Pendant deux ans et demi, une trentaine d’experts français et européens ont analysé 4 500 publications scientifiques pour faire un état des lieux de la littérature sur les usages, les propriétés et les impacts du plastique dans l’agriculture et l’alimentation. Les résultats de ce travail, coordonné par le CNRS et l’Inrae, ont été présentés vendredi 23 mai 2025.
« Indispensables à la diffusion de l’alimentation »
« Dans les années 1930, les plastiques deviennent indispensables à la diffusion de l’alimentation moderne et contribuent à changer la façon dont nous mangeons, plus individuelle et plus nomade », explique le sociologue Baptiste Monsaingeon, pilote scientifique de l’étude pour le CNRS.
Après la Seconde Guerre mondiale, l’utilisation du plastique continue son expansion, sous l’impulsion de l’industrie de la pétrochimie, alors en pleine croissance et qui cherche des débouchés au pétrole. « La légèreté, la robustesse, le faible coût expliquent la prédominance du plastique.
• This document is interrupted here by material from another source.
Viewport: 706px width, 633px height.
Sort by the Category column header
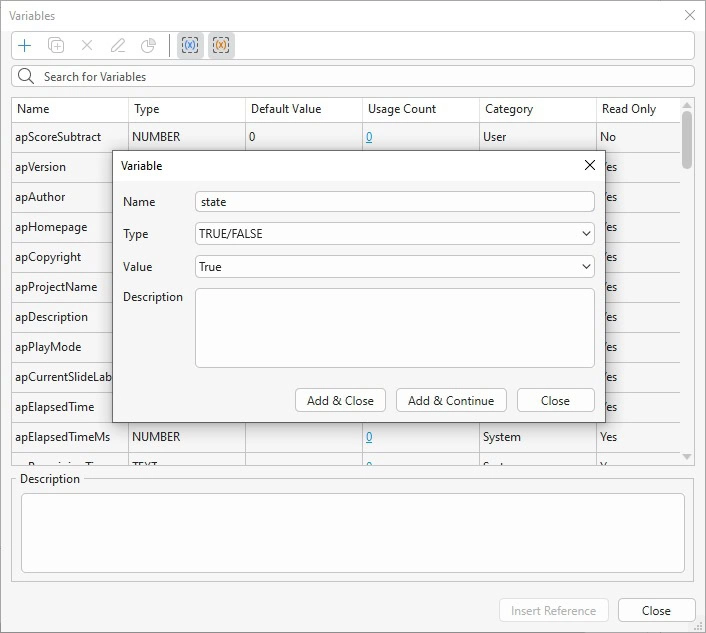tap(509, 109)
Les plastiques se sont rendus indispensables et semblent désormais indispensables », poursuit-il.
Enrichi d'additifs
Aujourd’hui, d’après cette expertise, 20 % du plastique consommé en France, soit 6,4 millions de tonnes, est affecté aux secteurs agricole et alimentaire. 91 % servent à l’emballage et au transport des aliments et de boissons et 9 % à l’agriculture. Il est utilisé par exemple pour la conservation des fourrages (les films étirables pour l’enrubannage, les bâches pour couvrir l’ensilage, les ficelles pour maintenir les bottes de foin ou de paille…), pour protéger les cultures (bâches, serres…) et majoritairement pour l’élevage, notamment dans les bâtiments (revêtement des sols, enveloppe des bâtiments…).
Collecte record de plastiques agricoles en 2024 (31/01/2025)
Selon les utilisations, le plastique va être enrichi d’additifs. « Dans l’agriculture, par exemple, on utilise des additifs pour que les films utilisés dans les serres aient des propriétés radiométriques spécifiques et fassent passer seulement certains rayonnements lumineux au niveau des cultures. Dans l’alimentaire, on ajoute, par exemple, des films barrières à l’oxygène pour éviter l’oxydation des aliments », illustre Sophie Duquesne, chimiste spécialisée en sciences des matériaux et pilote scientifique pour le CNRS.
Des conséquences sur l’environnement et la santé
Les substances chimiques utilisées dans le plastique vont ensuite se propager, au fur et à mesure que le plastique lui-même se répand. Lorsqu’il se dégrade, le plastique va se fragmenter en micro et nanoparticules, et passe ainsi dans l’environnement. Selon cette expertise, « tous les sols, urbains, agricoles et même les plus reculés comme les déserts, sont contaminés ». Pour les sols agricoles, l’étude estime qu’un kilogramme de sol (poids sec) continent 1 000 microplastiques. « Les sols sont, en termes de tonnage, plus contaminés que les océans », souligne Muriel Mercier-Bonin, directrice de recherche à l’unité de toxicologie alimentaire à Toulouse et pilote scientifique pour l'Inrae.
Les particules de plastiques opèrent alors comme un « cheval de Troie » pour la propagation des additifs jusque dans les fluides humains, avec des risques pour la santé. « On évalue à 16 000 le nombre de substances chimiques présentes dans les additifs. On ne connaît que 25 % de ces substances et de leurs impacts sur la santé et seules 6 % sont réglementées », poursuit la chercheuse. Parmi elles, figurent le bisphénol A et les phtalates, classés comme perturbateurs endocriniens. Ils induisent notamment des troubles du développement, de la reproduction, de l’asthme, des cancers, des maladies cardiovasculaires, du diabète, de l’obésité, des troubles neurologiques…
Germination et photosynthèse altérées
Outre l’effet sur la santé humaine, ces particules de plastiques présentent dans les sols vont également pénaliser les cultures. « Les rendements vont diminuer, notamment car les particules de plastiques altèrent la germination et la photosynthèse. Selon certaines études, pour le blé, la pollution aux plastiques entraînerait une perte de production en Europe entre 10 millions et 40 millions de tonnes par an », précise Muriel Mercier-Bonin.
Les scientifiques ayant rédigé cette expertise concluent à la nécessité de réduire la production de plastiques, quand les efforts actuels se concentrent davantage sur le recyclage, qui « renforce l’idée que consommer du plastique reste acceptable ».